No post anterior fiz uma pequena lista de opções possíveis de alojamento em férias. Possivelmente falharam-me algumas (coisas razoáveis, nada de dormir em
estações de comboios ou aeroportos - também já dei para esse peditório).
Saiu há poucos dias no
Público (publicidade descarada na minha opinião) um artigo sobre '
A agência portuguesa para os viajantes gays'. Ali somos conotados como um grupo com poder económico elevado, o que infelizmente nem sempre (quase sempre) não é o caso. Nem todos os gays procuram viagens de luxo, com 'cartão dourado' para todas as discotecas e saunas. E é precisamente para esses que estou a escrever estes posts, tendo como base as nossas próximas férias.
A primeira opção de alojamento que considerei no post anterior foi o hotel.
Escolher um bom hotel para se ficar quando se quer viajar num estilo low-cost é uma arte. Um conselho pessoal, prefiram hotéis de duas ou três estrelas com boas classificações que hotéis com mais estrelas mas pior avaliados pelos hospedes.

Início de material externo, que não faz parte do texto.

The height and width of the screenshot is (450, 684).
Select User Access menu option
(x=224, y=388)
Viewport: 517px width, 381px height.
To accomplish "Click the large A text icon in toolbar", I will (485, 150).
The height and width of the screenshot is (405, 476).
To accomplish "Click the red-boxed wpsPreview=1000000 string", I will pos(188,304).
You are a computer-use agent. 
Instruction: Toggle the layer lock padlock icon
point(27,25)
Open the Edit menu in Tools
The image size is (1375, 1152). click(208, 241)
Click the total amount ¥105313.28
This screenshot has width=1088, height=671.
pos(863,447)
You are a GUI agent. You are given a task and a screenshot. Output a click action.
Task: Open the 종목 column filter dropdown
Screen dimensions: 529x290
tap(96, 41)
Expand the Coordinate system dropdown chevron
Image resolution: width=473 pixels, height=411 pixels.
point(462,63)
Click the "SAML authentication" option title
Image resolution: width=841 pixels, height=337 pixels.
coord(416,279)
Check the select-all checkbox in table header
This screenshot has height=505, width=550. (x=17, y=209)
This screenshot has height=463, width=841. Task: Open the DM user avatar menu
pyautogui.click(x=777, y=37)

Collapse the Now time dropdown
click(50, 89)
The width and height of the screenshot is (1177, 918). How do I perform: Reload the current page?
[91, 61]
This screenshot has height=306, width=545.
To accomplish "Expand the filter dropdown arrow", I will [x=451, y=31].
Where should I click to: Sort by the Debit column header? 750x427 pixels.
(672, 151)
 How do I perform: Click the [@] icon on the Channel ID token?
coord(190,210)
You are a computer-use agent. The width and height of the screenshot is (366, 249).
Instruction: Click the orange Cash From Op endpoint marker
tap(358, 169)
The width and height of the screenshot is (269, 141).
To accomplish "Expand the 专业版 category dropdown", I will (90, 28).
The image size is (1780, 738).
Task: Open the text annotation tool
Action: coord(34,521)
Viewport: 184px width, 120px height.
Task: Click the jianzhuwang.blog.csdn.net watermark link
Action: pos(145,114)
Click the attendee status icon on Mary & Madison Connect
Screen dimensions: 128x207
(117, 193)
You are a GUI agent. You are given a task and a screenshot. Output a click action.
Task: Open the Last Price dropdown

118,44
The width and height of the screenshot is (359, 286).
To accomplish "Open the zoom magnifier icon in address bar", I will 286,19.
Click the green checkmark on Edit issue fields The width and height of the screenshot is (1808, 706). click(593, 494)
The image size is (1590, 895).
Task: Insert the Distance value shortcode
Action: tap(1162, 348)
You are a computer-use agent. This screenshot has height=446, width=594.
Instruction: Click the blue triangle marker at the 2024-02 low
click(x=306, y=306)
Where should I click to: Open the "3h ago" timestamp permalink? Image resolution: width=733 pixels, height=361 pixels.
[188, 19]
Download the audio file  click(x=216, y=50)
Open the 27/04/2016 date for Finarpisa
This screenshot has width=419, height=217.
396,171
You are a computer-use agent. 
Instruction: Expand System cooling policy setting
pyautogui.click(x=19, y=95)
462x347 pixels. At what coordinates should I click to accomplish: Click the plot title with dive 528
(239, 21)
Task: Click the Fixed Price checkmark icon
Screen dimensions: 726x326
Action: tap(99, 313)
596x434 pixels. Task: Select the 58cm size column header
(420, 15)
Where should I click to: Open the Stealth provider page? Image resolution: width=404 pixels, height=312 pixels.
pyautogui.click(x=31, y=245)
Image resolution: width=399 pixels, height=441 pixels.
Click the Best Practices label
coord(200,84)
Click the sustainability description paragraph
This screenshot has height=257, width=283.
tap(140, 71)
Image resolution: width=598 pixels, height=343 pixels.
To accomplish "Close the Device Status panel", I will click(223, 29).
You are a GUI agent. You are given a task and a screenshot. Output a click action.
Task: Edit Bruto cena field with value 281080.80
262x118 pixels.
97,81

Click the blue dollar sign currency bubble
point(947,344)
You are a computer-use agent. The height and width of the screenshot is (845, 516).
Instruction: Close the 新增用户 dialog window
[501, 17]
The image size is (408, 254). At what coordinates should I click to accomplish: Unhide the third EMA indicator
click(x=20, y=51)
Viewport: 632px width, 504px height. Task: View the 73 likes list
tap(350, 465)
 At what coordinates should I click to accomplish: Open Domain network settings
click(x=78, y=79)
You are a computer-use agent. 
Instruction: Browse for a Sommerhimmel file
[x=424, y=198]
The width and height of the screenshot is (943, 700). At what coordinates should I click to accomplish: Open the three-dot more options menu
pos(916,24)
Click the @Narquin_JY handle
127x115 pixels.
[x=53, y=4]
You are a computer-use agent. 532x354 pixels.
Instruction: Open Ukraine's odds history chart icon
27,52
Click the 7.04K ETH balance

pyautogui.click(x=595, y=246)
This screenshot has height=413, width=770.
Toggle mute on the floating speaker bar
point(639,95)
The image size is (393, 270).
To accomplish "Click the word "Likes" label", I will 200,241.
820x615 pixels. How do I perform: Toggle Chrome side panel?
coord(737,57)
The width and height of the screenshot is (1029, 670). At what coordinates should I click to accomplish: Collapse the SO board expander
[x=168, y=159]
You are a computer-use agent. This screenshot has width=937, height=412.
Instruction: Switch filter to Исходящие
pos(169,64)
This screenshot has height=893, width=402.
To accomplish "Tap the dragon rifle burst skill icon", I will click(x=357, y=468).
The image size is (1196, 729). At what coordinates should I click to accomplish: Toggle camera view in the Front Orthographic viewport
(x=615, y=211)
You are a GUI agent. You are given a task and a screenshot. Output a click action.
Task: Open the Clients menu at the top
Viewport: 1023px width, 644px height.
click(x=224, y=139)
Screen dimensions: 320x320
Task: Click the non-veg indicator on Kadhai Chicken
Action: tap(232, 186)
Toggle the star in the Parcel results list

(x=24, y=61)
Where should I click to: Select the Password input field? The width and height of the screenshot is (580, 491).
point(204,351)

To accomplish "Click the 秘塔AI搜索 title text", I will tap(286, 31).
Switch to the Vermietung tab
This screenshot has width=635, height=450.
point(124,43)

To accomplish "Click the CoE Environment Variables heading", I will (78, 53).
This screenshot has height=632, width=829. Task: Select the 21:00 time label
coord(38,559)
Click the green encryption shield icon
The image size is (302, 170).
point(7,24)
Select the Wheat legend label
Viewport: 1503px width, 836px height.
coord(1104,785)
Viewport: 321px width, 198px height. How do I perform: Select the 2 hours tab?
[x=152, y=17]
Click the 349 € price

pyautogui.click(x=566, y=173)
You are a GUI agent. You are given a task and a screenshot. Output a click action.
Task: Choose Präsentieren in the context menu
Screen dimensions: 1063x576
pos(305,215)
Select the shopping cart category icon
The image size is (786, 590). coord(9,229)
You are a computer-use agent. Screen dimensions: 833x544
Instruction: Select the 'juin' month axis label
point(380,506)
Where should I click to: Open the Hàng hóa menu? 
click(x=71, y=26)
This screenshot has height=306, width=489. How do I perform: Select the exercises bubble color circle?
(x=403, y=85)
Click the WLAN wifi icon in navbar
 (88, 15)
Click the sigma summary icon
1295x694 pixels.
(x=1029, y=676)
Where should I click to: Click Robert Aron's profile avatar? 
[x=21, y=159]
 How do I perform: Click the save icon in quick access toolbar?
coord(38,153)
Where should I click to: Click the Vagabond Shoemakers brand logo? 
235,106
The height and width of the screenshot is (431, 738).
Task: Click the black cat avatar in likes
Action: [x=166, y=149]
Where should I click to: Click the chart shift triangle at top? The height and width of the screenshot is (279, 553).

O primeiro sítio onde vou procurar um hotel é no
booking.pt. O site é muito bom e a lista de hotéis é muito completa. Por aí consigo ter logo uma ideia dos preços que se praticam, e sobretudo das avaliações dadas pelos hospedes. O sistema apenas permite que quem reservou o hotel através do site escreva a sua avaliação, o que elimina a hipótese de outras pessoas (como os donos dos hotéis) escrevam comentários menos abonatórios sobre a concorrência. Há alguns anos atrás o
booking tinha a opção de filtrar a pesquisa a hotéis
gay-friendly, mas infelizmente essa opção desapareceu. Alguns hotéis mantiveram essa informação na página principal, mas na maioria deles isso é omisso.
Outra boa fonte de informação é o
tripadvisor. Com a desvantagem de que qualquer pessoa pode escrever o que bem entender, tenha ficado ou não no hotel, a lista de comentários é sempre extensa e se quiserem podem entrar em contacto com um utilizador em particular e perguntar detalhes. Parece excessivo, mas foi o que eu fiz quando
fomos à Tunísia, e as respostas que obtive sossegaram-me a consciência em relação à qualidade da comida, por exemplo.
Para além destes dois sites, podem fazer pesquisas em sites especificamente para publico LGBT (
este,
este ou
este, por exemplo), mas nunca obtive um melhor preço através destes sites, bem pelo contrário, os preços costumam ser bem superiores.
Por vezes mais vale um hotel mais afastado do centro mas com transportes à porta do que um bem no meio do centro histórico mas com preços exorbitantes. Por exemplo, em Madrid ficámos num hotel na localidade de Getafe (seria talvez Odivelas, em relação a Lisboa), por um preço muito menor (40€ por noite) do que pagaríamos se ficássemos no centro num hotel da mesma categoria (a partir de 90€ por noite). Apesar de nessa altura termos carro, a estação do comboio suburbano ficava a 300 metros do hotel e teria sido uma boa escolha.
Por outro lado, se o objetivo é (ou também passa por) sair à noite ou viver um pouco da vida gay da cidade de destino - normalmente todas as cidades têm um bairro mais conotado com a nossa equipa, como a
Chueca em Madrid ou o
Eixample (chamam-lhe Gayxample) em Barcelona - talvez faça sentido procurar um hotel próximo dessas zonas, ainda que possa sair um pouco mais caro. Esses hotéis são, regra geral,
gay-friendly, mas nada como dar uma olhadela no site do hotel.
Para finalizar o capítulo dos hotéis, resta-me falar do pequeno-almoço. Cada vez é menos frequente o café da manhã estar incluído no preço, habitualmente é um extra que é pago à parte. Pode compensar ou não. Se por um lado podem comer até rebentarem e muitas vezes não vão sentir qualquer fome ao almoço (e ainda trazer um muffin ou fruta na mochila - atire a primeira pedra quem nunca o fez), por outro lado tem alguma piada sair do hotel e tomar um pequeno-almoço num café ou pastelaria e integrar isso na própria exploração da cidade.